# Activity a
List every person named in the news article about the Mueller grand jury appeal.

# Supplied passage
-- Opening Marker --

By: The Washington Post , Ann E. Marimow//November 8, 2019

Appeals court to review order to release Mueller grand jury material to Congress

By: The Washington Post , Ann E. Marimow//November 8, 2019

WASHINGTON – A federal appeals court in Washington, D.C., will consider next week whether the Justice Department must release to Congress certain grand jury materials from former Special Counsel Robert Mueller’s investigation.

The U.S. Court of Appeals for the D.C. Circuit announced Thursday that it would hold oral argument Nov. 12 to review a ruling from last month that requires disclosure of the secret material the House Judiciary Committee is seeking in its impeachment inquiry into President Donald Trump.

In her ruling last month, Judge Beryl Howell, chief of the U.S. District Court in Washington, found the House was legally engaged in a judicial process that exempts Congress from grand jury secrecy rules.

The Justice Department, which opposes release of the information, quickly appealed.

The three-judge panel reviewing Howell’s decision next week is made up of judges Thomas Griffith, Neomi Rao and Judith Rogers.

The exact date for the argument was thrown into flux Thursday night after House lawyers asked the court for a one or two-day delay. The lawyers will be in San Francisco, they told the court, for a different appeals court argument over the president’s border wall spending.

The fast-moving case is one of several clashes between Congress and the Trump administration over access to documents and witnesses related to the House investigation of the president.

The Judiciary Committee went to court in July seeking an order for the release of redacted portions of Mueller’s 448-page final report on the investigation into Russian interference in the 2016 presidential election, as well as grand jury materials cited or referenced by the report.

In her 75-page opinion, Howell said the committee and the House, in determining whether to recommend articles of impeachment, are serving like a grand jury.

“In carrying out the weighty constitutional duty of determining whether impeachment of the president is warranted, Congress need not redo the nearly two years of effort spent on the special counsel’s investigation, nor risk being misled by witnesses who may have provided information to the grand jury and the special counsel that varies from what they tell” the House, Howell wrote.

-- Closing Marker --

# Stored data entries
-- Opening Marker --

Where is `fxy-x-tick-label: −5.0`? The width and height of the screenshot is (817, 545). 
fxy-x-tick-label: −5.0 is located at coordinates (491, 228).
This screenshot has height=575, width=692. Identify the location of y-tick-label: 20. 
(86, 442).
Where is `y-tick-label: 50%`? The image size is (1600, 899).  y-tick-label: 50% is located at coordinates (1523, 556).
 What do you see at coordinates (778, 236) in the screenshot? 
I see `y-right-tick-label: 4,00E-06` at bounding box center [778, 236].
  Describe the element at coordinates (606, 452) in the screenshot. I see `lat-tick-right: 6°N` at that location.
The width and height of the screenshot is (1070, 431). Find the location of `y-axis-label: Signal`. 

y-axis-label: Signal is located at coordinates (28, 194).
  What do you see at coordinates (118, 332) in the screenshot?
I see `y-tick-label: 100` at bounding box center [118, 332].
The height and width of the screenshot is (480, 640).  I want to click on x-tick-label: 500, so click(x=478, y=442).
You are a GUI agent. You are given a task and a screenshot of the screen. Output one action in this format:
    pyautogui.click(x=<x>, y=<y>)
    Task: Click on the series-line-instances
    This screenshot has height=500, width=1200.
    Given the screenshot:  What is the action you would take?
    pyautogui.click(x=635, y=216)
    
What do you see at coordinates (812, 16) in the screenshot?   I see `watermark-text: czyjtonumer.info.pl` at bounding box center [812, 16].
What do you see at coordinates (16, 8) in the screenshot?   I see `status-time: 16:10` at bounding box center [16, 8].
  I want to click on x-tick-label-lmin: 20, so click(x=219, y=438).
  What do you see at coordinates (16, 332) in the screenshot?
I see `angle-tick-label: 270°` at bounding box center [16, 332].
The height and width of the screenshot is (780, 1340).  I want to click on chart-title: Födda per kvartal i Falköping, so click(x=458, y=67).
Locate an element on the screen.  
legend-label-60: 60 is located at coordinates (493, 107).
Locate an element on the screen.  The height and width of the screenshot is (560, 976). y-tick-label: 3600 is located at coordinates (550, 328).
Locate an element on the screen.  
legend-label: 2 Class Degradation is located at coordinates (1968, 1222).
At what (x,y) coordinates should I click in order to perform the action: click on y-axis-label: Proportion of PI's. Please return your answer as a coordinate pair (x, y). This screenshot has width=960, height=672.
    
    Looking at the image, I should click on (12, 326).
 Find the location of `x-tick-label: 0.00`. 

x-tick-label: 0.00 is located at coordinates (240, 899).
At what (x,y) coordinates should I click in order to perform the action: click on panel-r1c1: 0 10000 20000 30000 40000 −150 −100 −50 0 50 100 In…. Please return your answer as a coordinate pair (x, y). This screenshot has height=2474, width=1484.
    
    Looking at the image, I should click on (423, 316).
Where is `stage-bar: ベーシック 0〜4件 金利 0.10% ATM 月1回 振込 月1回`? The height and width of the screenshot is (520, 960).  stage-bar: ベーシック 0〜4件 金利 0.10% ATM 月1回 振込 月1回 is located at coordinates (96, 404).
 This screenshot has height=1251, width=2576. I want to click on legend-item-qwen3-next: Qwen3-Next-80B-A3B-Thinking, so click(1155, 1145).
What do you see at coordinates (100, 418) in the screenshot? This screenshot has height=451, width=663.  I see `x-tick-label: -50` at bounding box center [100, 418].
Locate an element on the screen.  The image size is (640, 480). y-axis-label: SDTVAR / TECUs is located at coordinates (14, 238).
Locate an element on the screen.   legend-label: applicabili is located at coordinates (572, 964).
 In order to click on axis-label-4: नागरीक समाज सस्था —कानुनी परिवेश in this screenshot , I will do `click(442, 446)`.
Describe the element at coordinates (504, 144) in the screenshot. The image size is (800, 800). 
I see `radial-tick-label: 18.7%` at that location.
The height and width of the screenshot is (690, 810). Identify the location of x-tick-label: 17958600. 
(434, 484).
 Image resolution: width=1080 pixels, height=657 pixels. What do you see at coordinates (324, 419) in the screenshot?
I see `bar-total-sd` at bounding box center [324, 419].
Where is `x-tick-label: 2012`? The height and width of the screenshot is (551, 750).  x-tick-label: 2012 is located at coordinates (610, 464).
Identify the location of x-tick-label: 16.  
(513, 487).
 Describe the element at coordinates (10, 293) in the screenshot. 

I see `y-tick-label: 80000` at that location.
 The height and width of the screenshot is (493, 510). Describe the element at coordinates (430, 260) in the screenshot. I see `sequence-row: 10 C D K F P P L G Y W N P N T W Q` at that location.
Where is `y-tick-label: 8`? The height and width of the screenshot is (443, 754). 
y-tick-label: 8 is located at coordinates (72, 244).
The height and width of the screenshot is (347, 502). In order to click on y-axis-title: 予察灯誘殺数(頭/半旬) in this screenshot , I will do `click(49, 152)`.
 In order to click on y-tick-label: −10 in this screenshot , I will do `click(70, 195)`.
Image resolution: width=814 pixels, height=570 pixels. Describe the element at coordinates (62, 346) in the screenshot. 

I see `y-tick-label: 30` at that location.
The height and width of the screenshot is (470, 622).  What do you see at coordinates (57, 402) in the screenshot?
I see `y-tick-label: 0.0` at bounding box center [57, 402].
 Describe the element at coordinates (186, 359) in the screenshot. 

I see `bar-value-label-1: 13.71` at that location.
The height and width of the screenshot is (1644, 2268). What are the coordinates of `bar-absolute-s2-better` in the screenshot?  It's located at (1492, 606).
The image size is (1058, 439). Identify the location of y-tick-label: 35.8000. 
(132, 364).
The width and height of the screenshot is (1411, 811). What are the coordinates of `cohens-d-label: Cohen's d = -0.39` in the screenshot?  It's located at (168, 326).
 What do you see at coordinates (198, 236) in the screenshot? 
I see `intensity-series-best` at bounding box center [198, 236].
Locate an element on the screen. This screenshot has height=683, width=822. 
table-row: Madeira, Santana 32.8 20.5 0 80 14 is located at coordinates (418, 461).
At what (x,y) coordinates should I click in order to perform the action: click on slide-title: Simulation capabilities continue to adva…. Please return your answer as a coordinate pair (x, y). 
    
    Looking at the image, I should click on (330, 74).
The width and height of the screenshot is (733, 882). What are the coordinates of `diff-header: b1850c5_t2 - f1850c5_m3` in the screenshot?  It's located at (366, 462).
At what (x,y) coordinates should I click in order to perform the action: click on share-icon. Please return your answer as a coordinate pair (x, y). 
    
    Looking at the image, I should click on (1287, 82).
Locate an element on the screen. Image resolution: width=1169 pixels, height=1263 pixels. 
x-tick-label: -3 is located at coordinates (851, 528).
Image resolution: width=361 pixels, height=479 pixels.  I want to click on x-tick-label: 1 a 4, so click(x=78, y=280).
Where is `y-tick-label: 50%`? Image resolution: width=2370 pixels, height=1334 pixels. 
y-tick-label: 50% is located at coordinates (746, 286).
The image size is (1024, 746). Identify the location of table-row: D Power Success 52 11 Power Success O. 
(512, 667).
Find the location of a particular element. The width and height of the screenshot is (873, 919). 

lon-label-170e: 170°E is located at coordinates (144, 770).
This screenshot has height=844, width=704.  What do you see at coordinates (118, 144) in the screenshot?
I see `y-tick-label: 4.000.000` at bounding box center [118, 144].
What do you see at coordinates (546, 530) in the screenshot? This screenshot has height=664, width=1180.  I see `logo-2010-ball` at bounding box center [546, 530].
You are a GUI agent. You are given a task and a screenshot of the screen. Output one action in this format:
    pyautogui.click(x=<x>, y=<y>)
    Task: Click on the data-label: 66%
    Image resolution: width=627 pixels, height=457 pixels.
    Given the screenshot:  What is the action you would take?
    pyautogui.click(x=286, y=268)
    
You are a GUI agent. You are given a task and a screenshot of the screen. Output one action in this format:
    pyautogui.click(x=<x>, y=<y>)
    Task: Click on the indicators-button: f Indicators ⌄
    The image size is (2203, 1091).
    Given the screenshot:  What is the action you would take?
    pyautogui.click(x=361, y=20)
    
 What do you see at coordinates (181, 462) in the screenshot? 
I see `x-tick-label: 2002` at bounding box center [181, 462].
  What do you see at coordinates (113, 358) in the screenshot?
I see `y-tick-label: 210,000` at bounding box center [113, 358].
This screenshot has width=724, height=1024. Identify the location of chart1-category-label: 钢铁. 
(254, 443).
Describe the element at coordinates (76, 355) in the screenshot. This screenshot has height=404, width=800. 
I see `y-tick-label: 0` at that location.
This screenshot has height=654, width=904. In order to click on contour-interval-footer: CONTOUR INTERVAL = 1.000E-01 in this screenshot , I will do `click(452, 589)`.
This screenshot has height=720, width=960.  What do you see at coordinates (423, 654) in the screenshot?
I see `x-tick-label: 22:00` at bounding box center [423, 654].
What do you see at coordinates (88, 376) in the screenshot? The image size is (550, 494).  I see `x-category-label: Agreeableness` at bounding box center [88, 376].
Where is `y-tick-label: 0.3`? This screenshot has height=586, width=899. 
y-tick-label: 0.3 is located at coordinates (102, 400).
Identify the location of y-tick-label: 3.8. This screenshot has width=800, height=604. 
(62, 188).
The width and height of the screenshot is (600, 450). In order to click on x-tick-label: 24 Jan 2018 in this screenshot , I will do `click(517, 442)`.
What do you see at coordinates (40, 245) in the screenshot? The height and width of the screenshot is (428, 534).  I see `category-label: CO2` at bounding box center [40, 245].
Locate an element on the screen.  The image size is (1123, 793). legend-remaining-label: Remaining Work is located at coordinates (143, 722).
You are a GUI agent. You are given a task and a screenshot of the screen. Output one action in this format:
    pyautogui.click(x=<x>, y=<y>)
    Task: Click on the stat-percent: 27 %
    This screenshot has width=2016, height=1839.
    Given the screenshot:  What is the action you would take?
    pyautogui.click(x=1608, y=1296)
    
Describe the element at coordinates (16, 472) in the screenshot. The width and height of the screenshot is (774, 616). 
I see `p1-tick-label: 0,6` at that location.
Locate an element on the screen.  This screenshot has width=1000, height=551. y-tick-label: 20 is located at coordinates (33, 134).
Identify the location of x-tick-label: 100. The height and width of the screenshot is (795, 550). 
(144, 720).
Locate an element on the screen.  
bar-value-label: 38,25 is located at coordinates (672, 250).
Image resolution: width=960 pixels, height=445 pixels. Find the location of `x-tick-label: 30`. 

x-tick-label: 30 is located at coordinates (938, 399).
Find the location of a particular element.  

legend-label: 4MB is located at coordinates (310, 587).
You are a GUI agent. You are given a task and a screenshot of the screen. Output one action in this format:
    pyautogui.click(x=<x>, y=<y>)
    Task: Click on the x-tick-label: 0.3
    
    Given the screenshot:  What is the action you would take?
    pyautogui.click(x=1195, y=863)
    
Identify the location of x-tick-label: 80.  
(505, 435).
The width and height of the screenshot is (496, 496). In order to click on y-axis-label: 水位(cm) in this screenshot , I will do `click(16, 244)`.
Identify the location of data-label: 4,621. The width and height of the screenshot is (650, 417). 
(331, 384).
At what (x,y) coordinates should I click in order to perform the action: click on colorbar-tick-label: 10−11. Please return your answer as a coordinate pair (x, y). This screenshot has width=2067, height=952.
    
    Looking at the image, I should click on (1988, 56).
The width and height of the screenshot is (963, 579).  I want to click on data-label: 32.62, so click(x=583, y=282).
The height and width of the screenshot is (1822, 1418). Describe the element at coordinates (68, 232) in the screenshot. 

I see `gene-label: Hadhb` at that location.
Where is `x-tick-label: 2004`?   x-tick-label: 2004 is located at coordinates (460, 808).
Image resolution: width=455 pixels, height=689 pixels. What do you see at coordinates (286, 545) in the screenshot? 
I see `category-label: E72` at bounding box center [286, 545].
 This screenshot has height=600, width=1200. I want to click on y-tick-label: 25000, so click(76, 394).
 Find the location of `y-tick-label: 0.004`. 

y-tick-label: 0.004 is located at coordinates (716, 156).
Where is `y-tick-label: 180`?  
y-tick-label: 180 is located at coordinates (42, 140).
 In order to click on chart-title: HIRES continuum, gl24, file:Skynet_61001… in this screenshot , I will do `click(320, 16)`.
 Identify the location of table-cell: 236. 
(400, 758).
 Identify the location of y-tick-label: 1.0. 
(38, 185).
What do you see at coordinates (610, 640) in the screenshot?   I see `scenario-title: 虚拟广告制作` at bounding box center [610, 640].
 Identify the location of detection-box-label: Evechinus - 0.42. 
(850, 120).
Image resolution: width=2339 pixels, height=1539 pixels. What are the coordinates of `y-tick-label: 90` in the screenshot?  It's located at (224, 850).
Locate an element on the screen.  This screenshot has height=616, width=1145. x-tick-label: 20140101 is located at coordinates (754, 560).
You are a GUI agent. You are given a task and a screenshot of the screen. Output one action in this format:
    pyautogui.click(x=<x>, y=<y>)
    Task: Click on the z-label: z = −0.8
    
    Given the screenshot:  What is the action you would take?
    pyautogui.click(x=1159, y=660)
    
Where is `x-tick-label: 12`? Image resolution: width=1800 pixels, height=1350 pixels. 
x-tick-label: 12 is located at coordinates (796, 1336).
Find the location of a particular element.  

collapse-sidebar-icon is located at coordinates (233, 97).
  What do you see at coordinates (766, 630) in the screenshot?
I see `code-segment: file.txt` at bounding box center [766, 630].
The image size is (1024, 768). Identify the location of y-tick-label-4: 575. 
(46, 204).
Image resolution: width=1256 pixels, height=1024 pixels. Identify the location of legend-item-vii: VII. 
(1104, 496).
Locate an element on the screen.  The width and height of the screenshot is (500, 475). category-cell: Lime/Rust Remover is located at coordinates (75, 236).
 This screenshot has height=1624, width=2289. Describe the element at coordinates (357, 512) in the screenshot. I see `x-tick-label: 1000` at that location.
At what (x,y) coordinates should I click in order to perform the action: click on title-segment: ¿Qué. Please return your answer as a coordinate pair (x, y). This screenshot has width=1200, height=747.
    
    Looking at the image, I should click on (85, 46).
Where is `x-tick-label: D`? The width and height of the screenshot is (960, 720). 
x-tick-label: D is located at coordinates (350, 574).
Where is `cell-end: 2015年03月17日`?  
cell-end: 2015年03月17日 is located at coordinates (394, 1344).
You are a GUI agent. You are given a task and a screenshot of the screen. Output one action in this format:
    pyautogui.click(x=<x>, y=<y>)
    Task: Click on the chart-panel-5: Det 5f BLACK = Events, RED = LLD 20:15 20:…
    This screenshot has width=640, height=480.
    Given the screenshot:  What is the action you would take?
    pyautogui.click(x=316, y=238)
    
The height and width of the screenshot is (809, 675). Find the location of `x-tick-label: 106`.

-- Closing Marker --

# Activity b
In the stored data entries, set down word for word the part that opens with the line containing "Locate an element on the screen. Image" and closes with the line containing "Image resolution: width=361".

# Response area a
Ann E. Marimow, Robert Mueller, Donald Trump, Beryl Howell, Thomas Griffith, Neomi Rao, Judith Rogers

# Response area b
Locate an element on the screen. Image resolution: width=1169 pixels, height=1263 pixels. 
x-tick-label: -3 is located at coordinates (851, 528).
Image resolution: width=361 pixels, height=479 pixels.  I want to click on x-tick-label: 1 a 4, so click(x=78, y=280).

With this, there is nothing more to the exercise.